▶ [TUGAS YANG DIKERJAKAN] Tulis kelanjutan catatan tentang ledakan gudang peluru di bawah ini, dimulai sesudah kalimat terakhir yang tercantum.
++++ TEKS SUMBER
Sebab, peluru, proyektil dan granat tidak bermata. Arah lontarannya bisa kemana-mana. Bunyi dentuman masih sambung menyambung meski intervalnya mulai lebih panjang. Saya mencatat empat ledakan besar masih terjadi pada pukul 20.40, 20.52, 21.03 dan 21.50, yang membuat bumi seperti bergoyang, di antara dentuman-dentuman lebih kecil seperti bunyi lodong.
Menjelang jam 22.00 WIB, suami kakak ipar (yang saat kejadian ledakan masih di kawasan Kota Tua Jakarta untuk satu urusan) akhirnya tiba. Beberapa warga pun saya lihat kembali ke rumah masing-masing. Menyalakan lampu rumah sehingga suasana cluster lebih terang dan mulai terasa ada aktivitas. Kecemasan berkurang.
Kami pulang dengan bahagia karena keluarga kakak ipar selamat tanpa cedera, namun sekaligus berduka cita karena warga di sekitar episentrum ledakan gudang peluru sempat dikabarkan 15 orang tewas. Informasi dari mulut ke mulut yang beredar di tengah warga. Namun kemudian Pangdam Jaya, Mayjen Mohamad Hasan, menginformasikan bahwa setelah dilakukan pengecekan dalam radius 1 km dari pusat ledakan, tak ada korban jiwa. Meski di TKP berjajar belasan mobil jenazah dan ambulans berdasarkan pantauan wartawan Warta Kota. (https://wartakota.tribunnews.com/2024/03/30/belasan-mobil-jenazah-parkir-di-dekat-gudang-peluru-yang-meledak-di-bekasi-banyak-korban-jiwa)
2/. Situasi gempar setelah iftar di Ciangsana-Bantargebang ini sejatinya tak ada seujung kuku dari kengerian genosida yang dialami warga Gaza karena ulah PM Israel Benyamin Netanyahu. Memasuki hari ke-177 pertempuran, sedikitnya 32.000 ribu warga gugur. Syahid. Sekitar 75 persen dari mereka adalah perempuan dan anak-anak. Sekitar 80 persen permukiman warga hancur. Anggota IDF (Tentara Nasional Israel) tidak hanya memburu lawan mereka para pejuang Hamas, juga masyarakat sipil bahkan para jurnalis yang menurut Konvensi Jenewa harus dilindungi. Kejadian semalam hanya membuat 155 KK harus mengungsi karena kondisi tempat tinggal mereka yang masih rawan ditempati.
++++++++
++++ KUMPULAN BARIS
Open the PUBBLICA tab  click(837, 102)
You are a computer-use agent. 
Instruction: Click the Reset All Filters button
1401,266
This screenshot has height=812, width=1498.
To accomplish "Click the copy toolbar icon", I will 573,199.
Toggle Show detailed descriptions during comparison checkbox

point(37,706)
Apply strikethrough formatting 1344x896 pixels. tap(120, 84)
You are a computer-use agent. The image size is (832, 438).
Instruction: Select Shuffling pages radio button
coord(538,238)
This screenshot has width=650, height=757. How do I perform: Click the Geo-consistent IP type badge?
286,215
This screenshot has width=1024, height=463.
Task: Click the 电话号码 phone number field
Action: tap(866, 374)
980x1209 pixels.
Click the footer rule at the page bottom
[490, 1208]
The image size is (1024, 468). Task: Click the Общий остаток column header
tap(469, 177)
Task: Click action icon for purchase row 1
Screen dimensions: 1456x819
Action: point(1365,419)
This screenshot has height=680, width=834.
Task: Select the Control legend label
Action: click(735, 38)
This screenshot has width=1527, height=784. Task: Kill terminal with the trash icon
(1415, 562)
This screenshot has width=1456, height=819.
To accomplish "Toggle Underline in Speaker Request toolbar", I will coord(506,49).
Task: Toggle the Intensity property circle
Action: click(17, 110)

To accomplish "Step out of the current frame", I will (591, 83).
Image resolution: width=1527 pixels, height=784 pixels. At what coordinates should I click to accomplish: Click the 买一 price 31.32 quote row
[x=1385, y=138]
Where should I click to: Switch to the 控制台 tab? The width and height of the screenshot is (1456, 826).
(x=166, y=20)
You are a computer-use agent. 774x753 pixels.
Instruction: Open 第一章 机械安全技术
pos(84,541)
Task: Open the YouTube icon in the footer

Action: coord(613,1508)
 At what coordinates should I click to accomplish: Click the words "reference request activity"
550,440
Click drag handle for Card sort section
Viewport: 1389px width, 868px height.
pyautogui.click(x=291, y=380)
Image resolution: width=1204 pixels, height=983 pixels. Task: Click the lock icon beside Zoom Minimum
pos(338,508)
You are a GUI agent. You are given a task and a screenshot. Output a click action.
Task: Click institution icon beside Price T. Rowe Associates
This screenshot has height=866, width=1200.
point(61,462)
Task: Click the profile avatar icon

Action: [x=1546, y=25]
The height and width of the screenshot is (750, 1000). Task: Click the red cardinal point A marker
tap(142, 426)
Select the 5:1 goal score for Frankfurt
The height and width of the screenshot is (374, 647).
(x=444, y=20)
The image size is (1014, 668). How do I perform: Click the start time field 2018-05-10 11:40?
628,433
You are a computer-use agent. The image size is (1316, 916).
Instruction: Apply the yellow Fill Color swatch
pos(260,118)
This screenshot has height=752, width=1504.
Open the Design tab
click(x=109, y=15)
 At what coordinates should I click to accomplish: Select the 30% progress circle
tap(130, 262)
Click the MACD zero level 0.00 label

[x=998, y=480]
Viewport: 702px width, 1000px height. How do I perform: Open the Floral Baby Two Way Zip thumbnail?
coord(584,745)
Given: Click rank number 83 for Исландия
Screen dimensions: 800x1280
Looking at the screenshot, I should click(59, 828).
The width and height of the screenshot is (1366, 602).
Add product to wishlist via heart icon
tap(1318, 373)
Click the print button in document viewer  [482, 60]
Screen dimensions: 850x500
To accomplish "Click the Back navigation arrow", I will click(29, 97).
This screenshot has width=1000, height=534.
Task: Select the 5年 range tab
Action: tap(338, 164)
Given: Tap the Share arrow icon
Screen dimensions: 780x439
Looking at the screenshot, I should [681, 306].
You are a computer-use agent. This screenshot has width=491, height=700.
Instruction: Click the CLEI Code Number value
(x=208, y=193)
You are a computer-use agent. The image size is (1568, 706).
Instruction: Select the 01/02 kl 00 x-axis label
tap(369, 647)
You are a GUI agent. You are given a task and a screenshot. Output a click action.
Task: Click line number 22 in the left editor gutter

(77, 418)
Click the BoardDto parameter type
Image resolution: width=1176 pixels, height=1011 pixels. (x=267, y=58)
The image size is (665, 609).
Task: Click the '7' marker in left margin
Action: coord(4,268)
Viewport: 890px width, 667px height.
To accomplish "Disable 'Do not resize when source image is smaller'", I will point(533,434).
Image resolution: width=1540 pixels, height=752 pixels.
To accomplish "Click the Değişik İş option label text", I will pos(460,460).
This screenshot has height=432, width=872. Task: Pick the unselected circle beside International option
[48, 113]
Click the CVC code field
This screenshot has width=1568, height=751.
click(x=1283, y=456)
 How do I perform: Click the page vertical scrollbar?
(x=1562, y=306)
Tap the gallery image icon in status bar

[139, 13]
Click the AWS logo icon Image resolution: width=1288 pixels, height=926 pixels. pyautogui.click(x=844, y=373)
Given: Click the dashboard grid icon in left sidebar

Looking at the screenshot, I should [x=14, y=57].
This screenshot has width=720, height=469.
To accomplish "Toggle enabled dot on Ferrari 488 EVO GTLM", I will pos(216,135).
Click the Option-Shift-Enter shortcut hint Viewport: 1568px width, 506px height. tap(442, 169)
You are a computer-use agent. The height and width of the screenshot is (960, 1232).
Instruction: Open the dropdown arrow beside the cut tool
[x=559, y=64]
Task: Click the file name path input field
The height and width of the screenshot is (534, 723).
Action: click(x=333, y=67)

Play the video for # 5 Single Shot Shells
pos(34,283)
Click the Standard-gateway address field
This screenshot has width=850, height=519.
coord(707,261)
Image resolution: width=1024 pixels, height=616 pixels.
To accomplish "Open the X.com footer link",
++++++++
▶ [JAWABAN YANG DIHARAPKAN]
Kondisi gempar setelah iftar di Ciangsana-Bantargebang, sekali lagi mengutip penjelasan Pangdam Jaya, “tidak ada korban jiwa.” Dan memang bukan dalam kondisi perang. Umat Islam baru selesai buka puasa sementara umat Nasrani sedang merayakan Sabtu Suci dalam rangkaian Tri Hari Suci Paskah. Bagi warga yang berada di sekitar lokasi, mendengar bunyi dentuman bertubi-tubi dan melihat lidah-lidah api menari-nari di udara, kondisinya terasa segenting hidup dan mati. Begitu dekat.
Insiden gempar setelah iftar di Ciangsana-Bantargebang juga menambah panjang daftar kelalaian aparat. Apalagi jika benar sumber ledakan dari Gudang No. 6 Gudmurah yang berisi 160.000 jenis amunisi serta bahan peledak lainnya itu sudah berusia di atas 10 tahun alias kadaluwarsa seperti disebutkan Pangdam Jaya.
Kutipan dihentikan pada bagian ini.